I won’t nay say that woman’s struggle. I’ve been there. I remember that guilt. My struggle isn’t the same as yours anymore, but I remember when it was. I won’t compare. Going from 0 kids to 1 kid is, undoubtedly, the hardest jump. 1-2, 2-3 and 3-4 ain’t got nothing on 0-1. I don’t want to tell her what I’m really thinking. I’m remembering all the insanity in my life caused by sleep deprivation.
Because that only gets worse, Mama.
I’ve fallen asleep during doctor’s appointments. I figure, they shouldn’t keep me waiting more than 30 seconds if they don’t expect me to fall asleep. I’ve left groceries in the car overnight. The milk has been put away in the pantry. Ever unload a dirty dishwasher and put it away? Yeah, I have. More times than I can count. But I can’t really count that high anymore because I fall asleep after I get to like 12. I haven’t known where my keys or cell phone are for more than a half hour at a time for 6 years.
Once, at about 3am, I was up with the baby and on the way to get her I found what I thought was my water cup and chugged it. It was vodka. My husband had just not finished his drink the night before. It was an interesting “hurry up and feed her before the vodka hits the boob juice” feeding. Hey. at least I slept better after that.
Sleep deprivation changes you, Mama.
If I’ve had a rough night with baby, baby sleeps in some. But the older kids still get up. I usually give them bare minimum attention: pop-tarts and I turn on the TV. Then I go back to bed or I fall asleep on the couch. If they ask for stuff they can get themselves or whine and complain I just straight up yell at them. Like a tired monster who just woke from a 100 years sleep. I am the Jeepers Creepers monster.
It’s a far cry from the “I’m going to limit screen time” and “No artificial foods” and “Screaming doesn’t do anything but damage their psyches.” days of yore. But you get tired, New momma. Tired you makes different life choices. Tired you thinks that Pre-Baby you is full of shit and doesn’t know wtf she’s talking about. Don’t even get me started on what Tired mom of 3 you will have to say to pre-baby you.
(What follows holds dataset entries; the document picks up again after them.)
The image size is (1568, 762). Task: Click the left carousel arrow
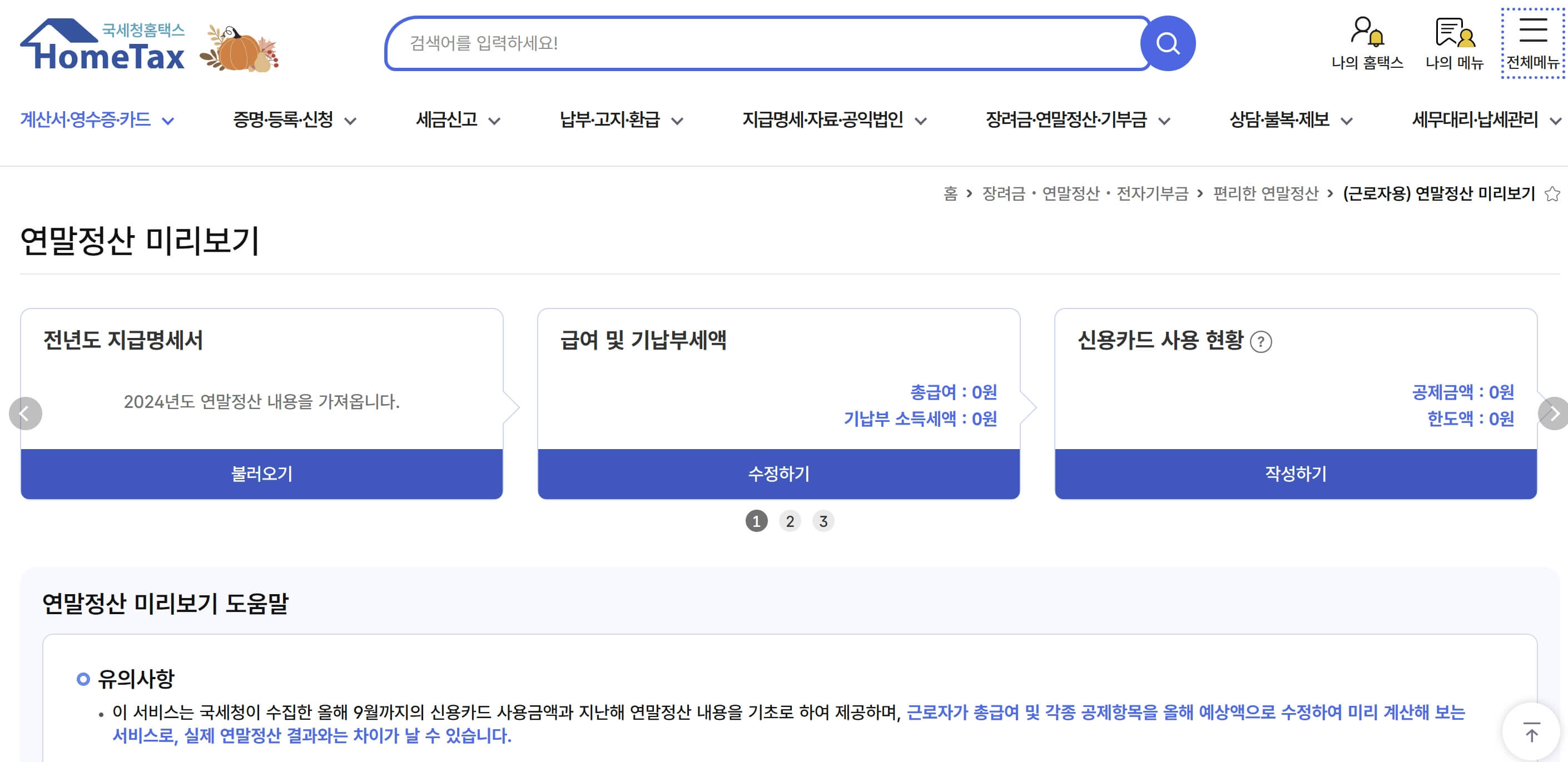26,414
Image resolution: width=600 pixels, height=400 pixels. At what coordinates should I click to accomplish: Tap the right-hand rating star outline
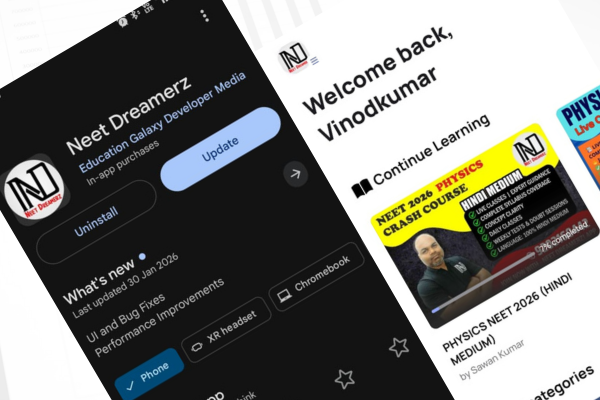(x=399, y=347)
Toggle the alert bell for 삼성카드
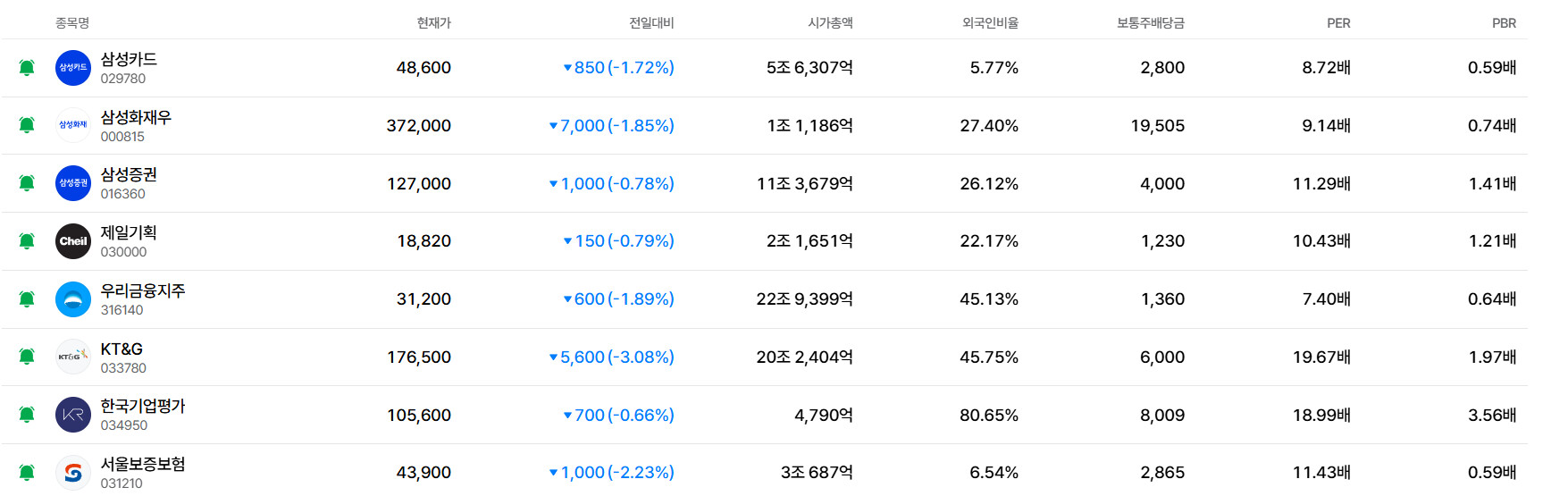Screen dimensions: 1568x496 (27, 68)
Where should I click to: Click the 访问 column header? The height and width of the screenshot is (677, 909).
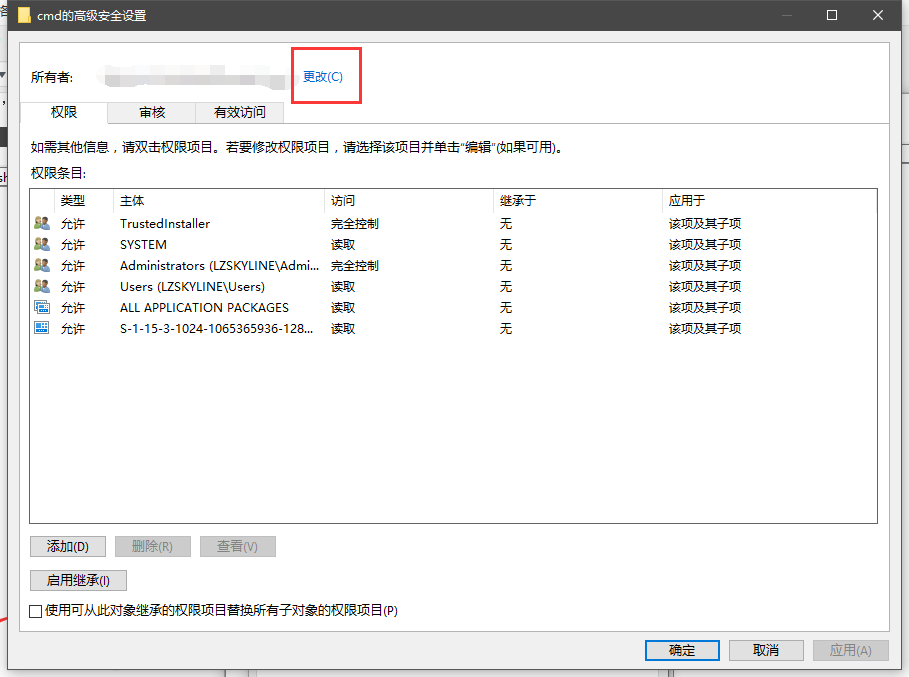tap(408, 201)
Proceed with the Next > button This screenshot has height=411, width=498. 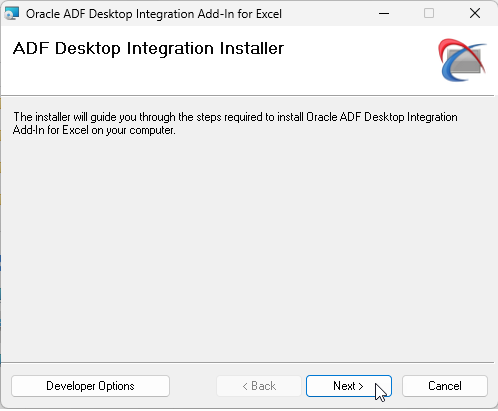pos(349,386)
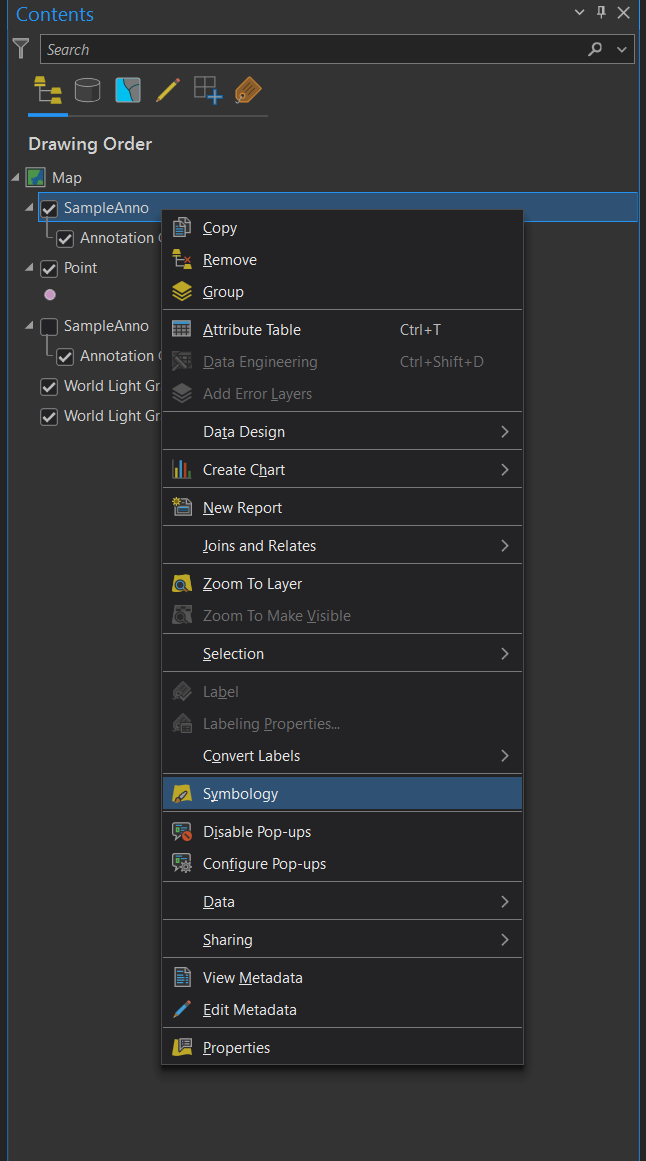Click the filter icon beside the search box

(20, 48)
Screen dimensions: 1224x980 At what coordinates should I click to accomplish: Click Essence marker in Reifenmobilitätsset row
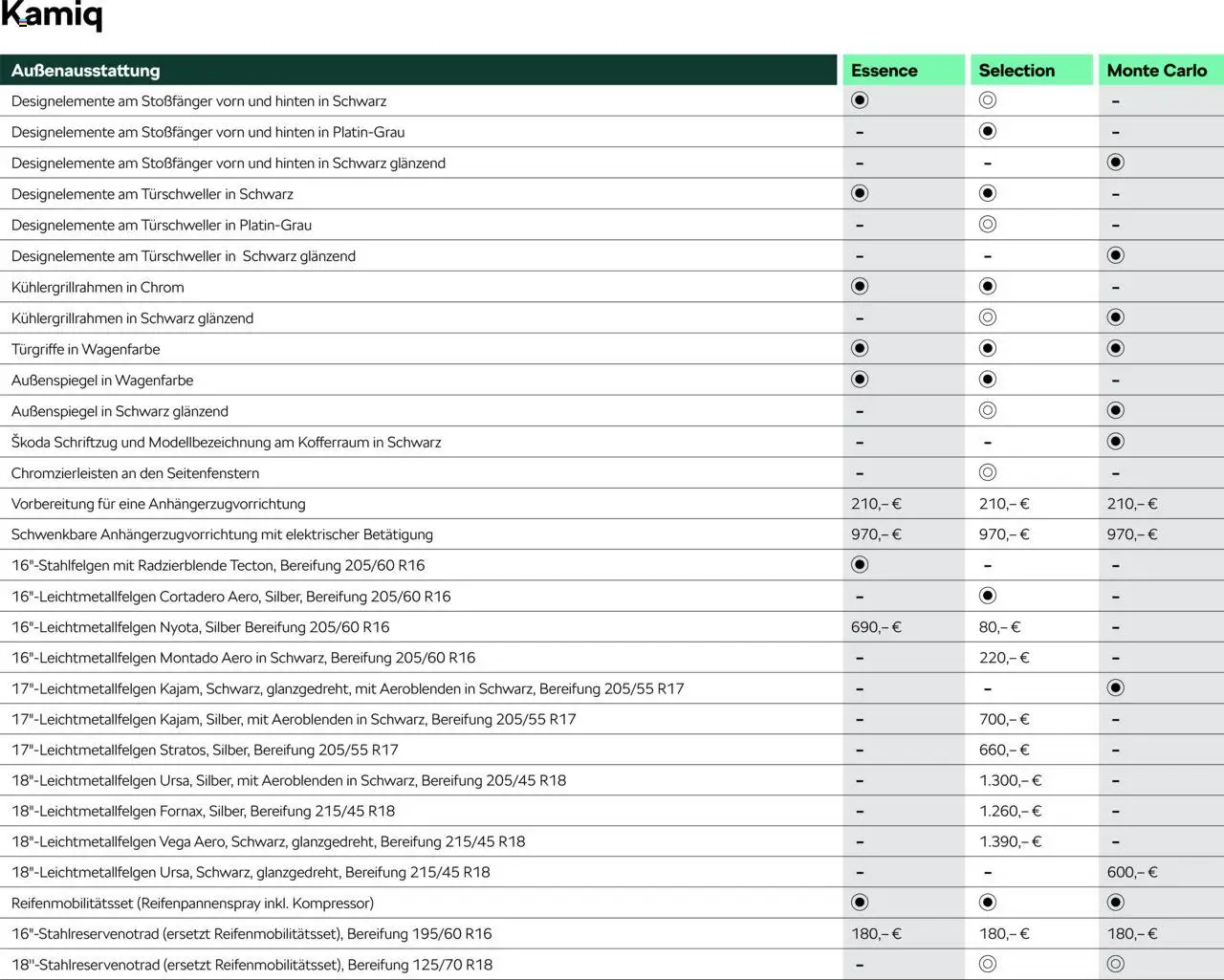860,903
You’ll suddenly do anything for sleep, Mama.
You’re going to bargain. You’re going to pray “God, if this baby sleeps through the night, I’ll stop cussing.” (Which is a f@cking lie,) “Lord if I can just get 20 more minutes I’ll be such a kind mother.” (You’re still Jeepers Creepers.) I don’t think we should talk about the things you’re going to offer to your husband if he just gets the hell up with the baby all night and lets you sleep in the morning. (And you’re not going to follow through. You’ll still be too tired. Tease.) And if he doesn’t do these things, you’re going to threaten him a lot, too. You’ll envision ways that you can kill him quietly. (You won’t really do it, though. … Probably.)
But you are not ready for all that knowledge, Mama.
When my friend told me just some of this when I was pregnant with my first I thought she was crazy. I thought I must love my husband more than she did. And that I must just be smarter than she is. Because some of this seems pretty freakin’ stupid, if you’re being honest with yourself. I get it. I thought the same. Dare you to have a couple kids a couple years apart and not fall asleep during a massage, though.
I know you’re tired. Your life is so exhausting now. I’m so sorry to see you struggle. But buckle up.